Why Lenders and Mortgage Brokers Have Performance Anxiety About “Consummation”

ThinkstockPhotos-175212389Background. On October 3, 2015, the Consumer Finance Protection Bureau’s “Know Before You Owe” program, aka “TRID”,[1] was rolled out. It was predicated on a belief that the entire financial crisis of 2007/08 was due to the fact that residential borrowers were snookered into taking out high risk loans, and By Golly, the “Bureau”, as they call themselves, was gonna make things right.[2] The result has been 1,888 pages of regulations that presaged much industry handwringing – some of it justified.

At the CFPB’s site for real estate professionals (here), the CFPB describes its new program, which has attempted to fold two long-time federal regulations, the 1968 Truth in Lending Act (“TILA”) and the 1974 Real Estate Settlement Procedures Act (“RESPA”) into a single set of laws:

The Know Before You Owe mortgage initiative is designed to empower borrowers with the information they need to make informed mortgage choices.

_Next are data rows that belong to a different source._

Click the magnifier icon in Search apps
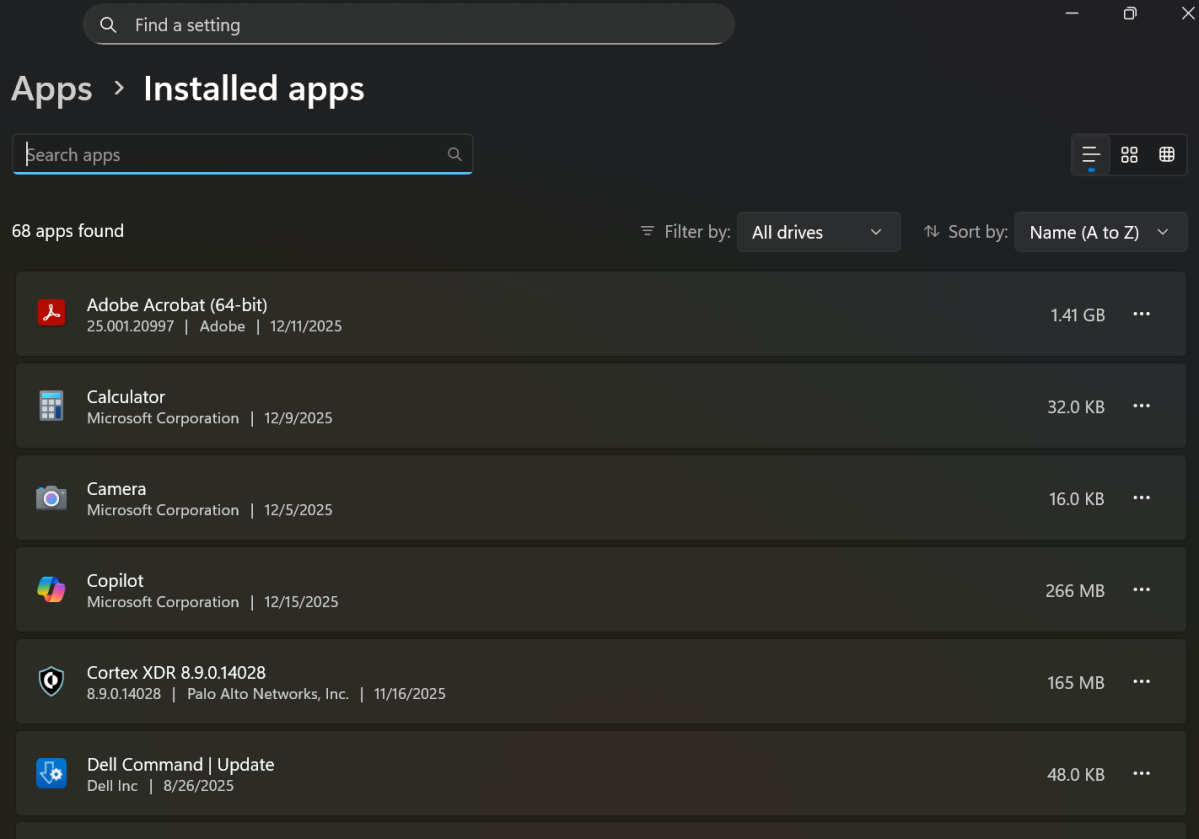The height and width of the screenshot is (839, 1199). pyautogui.click(x=454, y=154)
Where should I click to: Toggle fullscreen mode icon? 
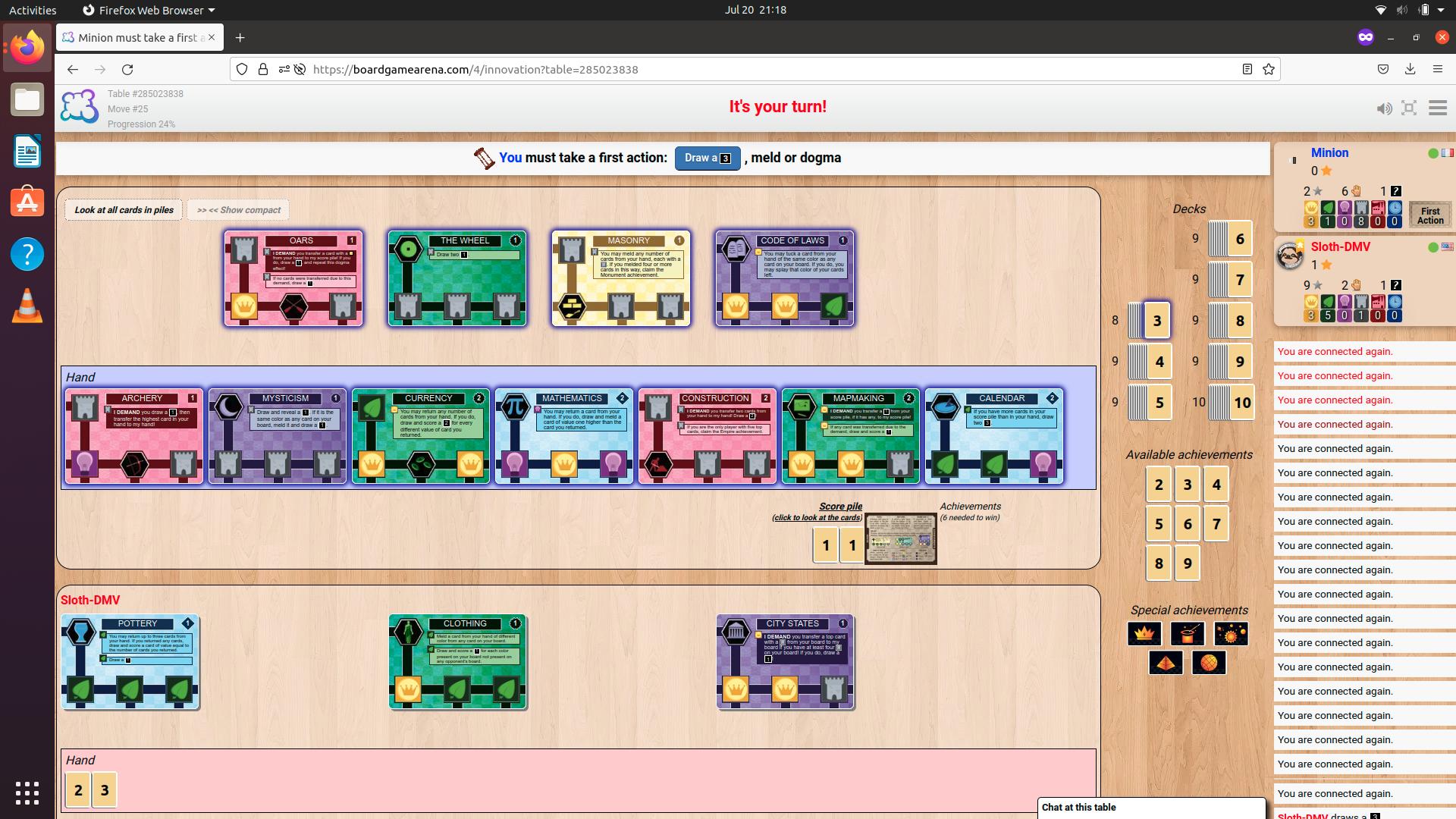click(x=1409, y=108)
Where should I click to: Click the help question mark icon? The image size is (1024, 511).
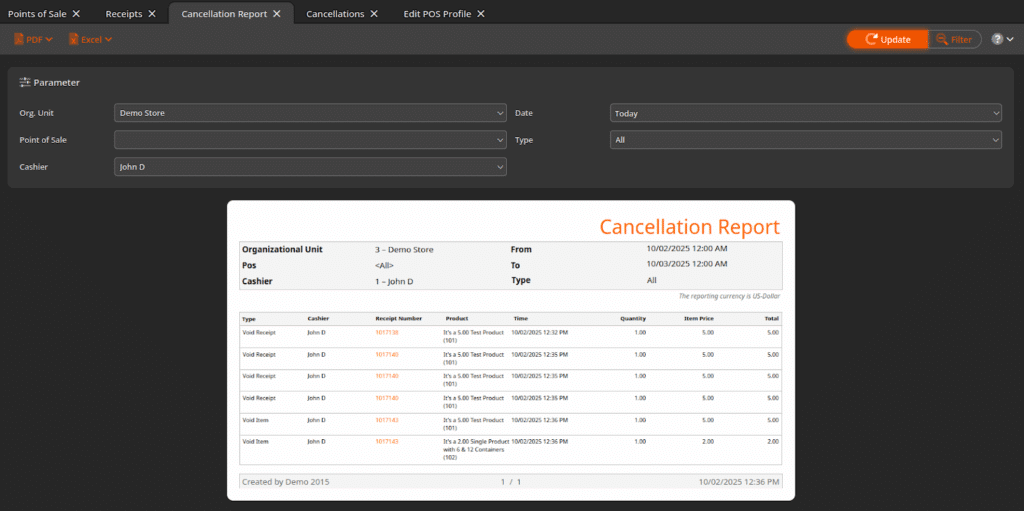tap(997, 39)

It includes the implementation of the TILA-RESPA Integrated Disclosure rule, which is often referred to as “TRID.” We prefer Know Before You Owe (and since getting past jargon is a first step, we think you might prefer it too). (Underscore mine.)

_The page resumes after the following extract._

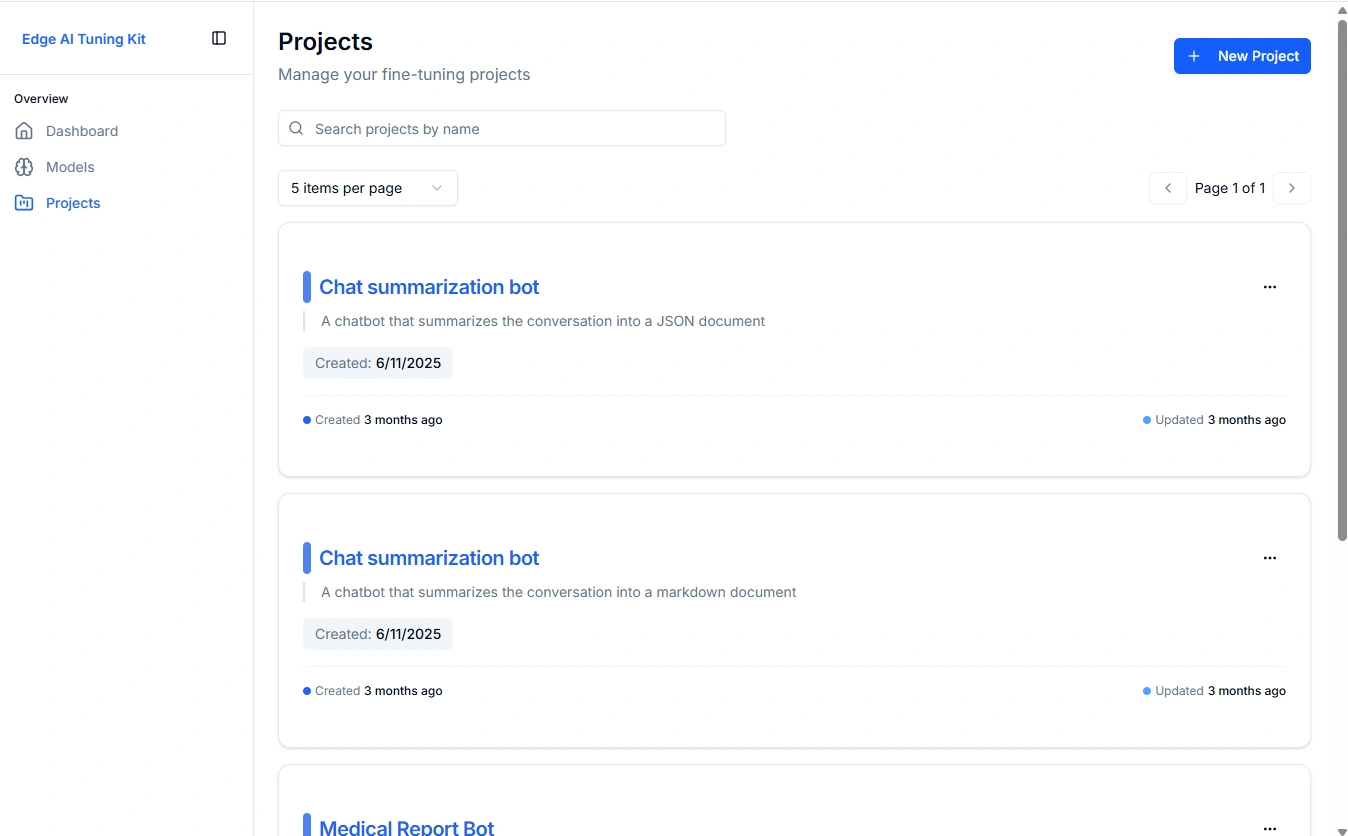Open the Chat summarization bot project title
This screenshot has height=836, width=1348.
pyautogui.click(x=428, y=287)
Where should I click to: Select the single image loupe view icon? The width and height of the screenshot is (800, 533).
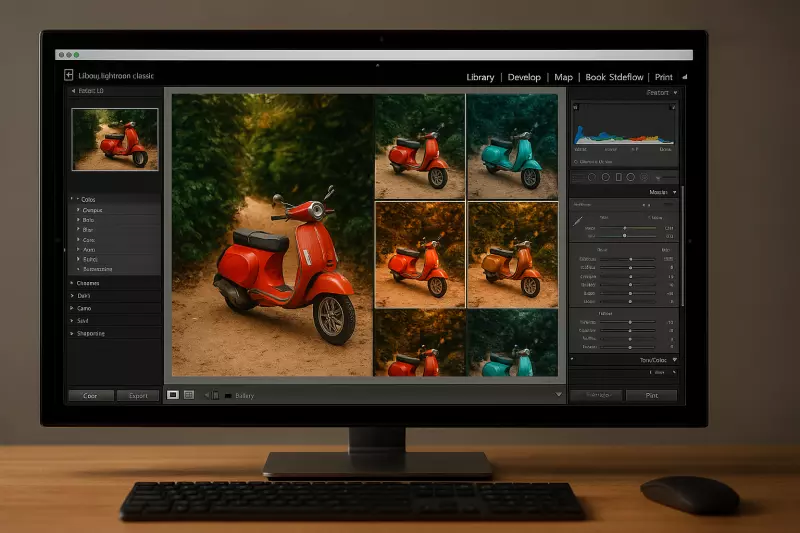tap(173, 395)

The irony of this statement is that the new TRID rules thrive on “jargon,” inventing new terms for old forms,[3] in one case; in another, using a single term, “business day,” to mean two different things;[4] and in another, coming up with an entirely new term, “consummation.” Why is this new term, “consummation,” important?  For two reasons, both relating to the timing for delivery of lender documents to a borrower:

  1. The Loan Estimate must be delivered to a borrower not less than seven day prior to consummation. Thus, if a Loan Estimate is revised, the transaction may not be consummated less than seven business days after it has been provided to the borrower. If a settlement is scheduled during the waiting period, the creditor may not use the revised Loan Estimate unless settlement is postponed. 1026.19(e)(1)(iii)(B)
  2.  The Closing Disclosure must be received at least three days prior to “consummation.” 1026.19(f)(1)(ii) If received within the three business day period, the date of consummation must be postponed at least until that period has elapsed.[5] 

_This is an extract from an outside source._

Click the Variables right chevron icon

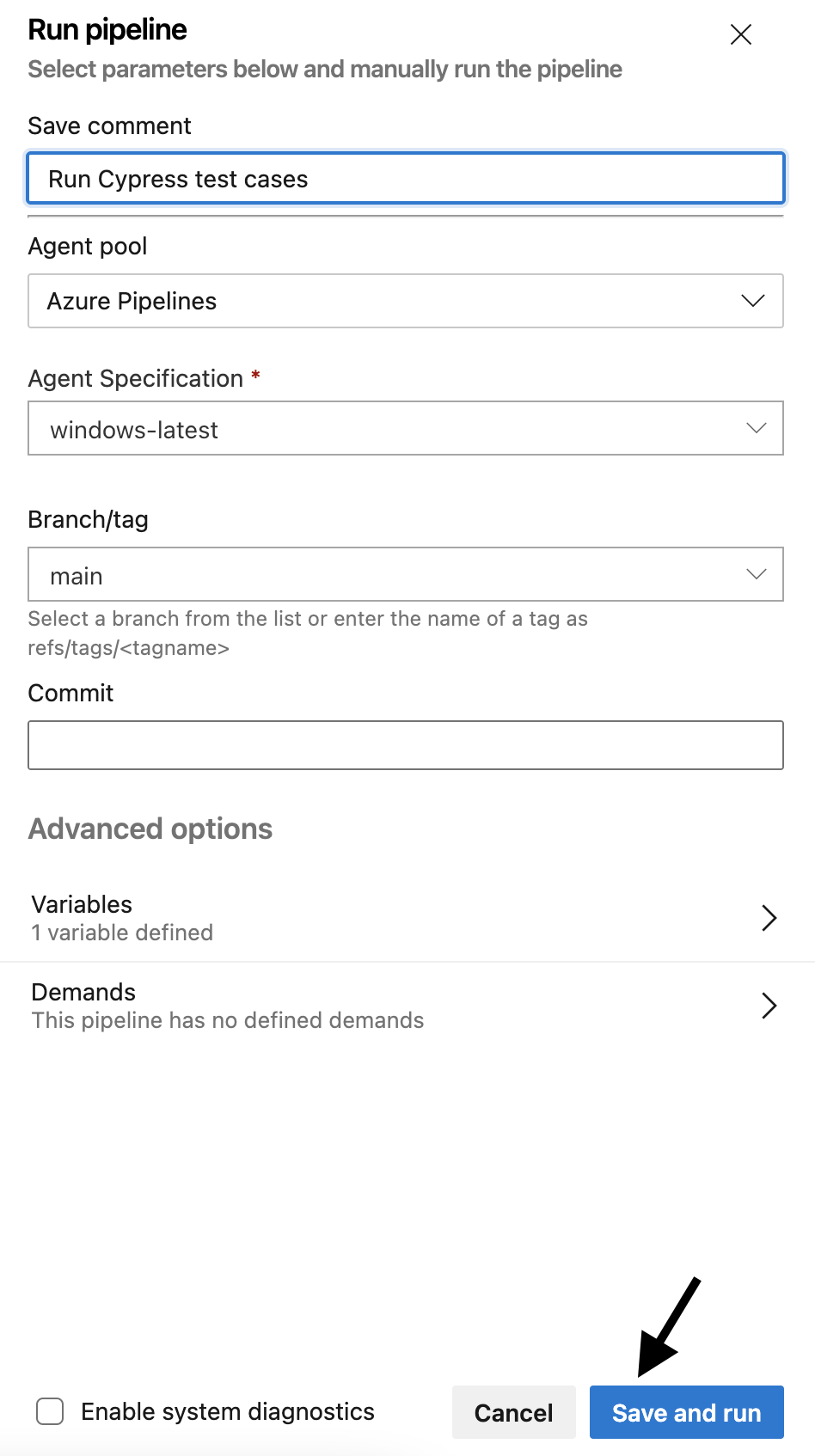[x=769, y=918]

Definition of Consummation. If “consummation” was defined as the closing date, or the settlement date, there would be no issue or confusion.  But life isn’t that simple in the alternative universe of TRID-Speak; it defines “consummation” as follows:

2.1.5 …Consummation is not the same thing as closing or settlement. Consummation occurs when the consumer becomes contractually obligated to the creditor on the loan, not, for example, when the consumer becomes contractually obligated to a seller on a real estate transaction. (§ 1026.2(a)(13)) (Emphasis mine.)

For our purposes, this means when the borrower is contractually obligated to repay the loan – in other words, when the borrower signs the promissory note, or a similar debt instrument. Elsewhere in their Frequently Asked Questions (here) the CFPB explains that consummation could be the same as closing…but not in all cases.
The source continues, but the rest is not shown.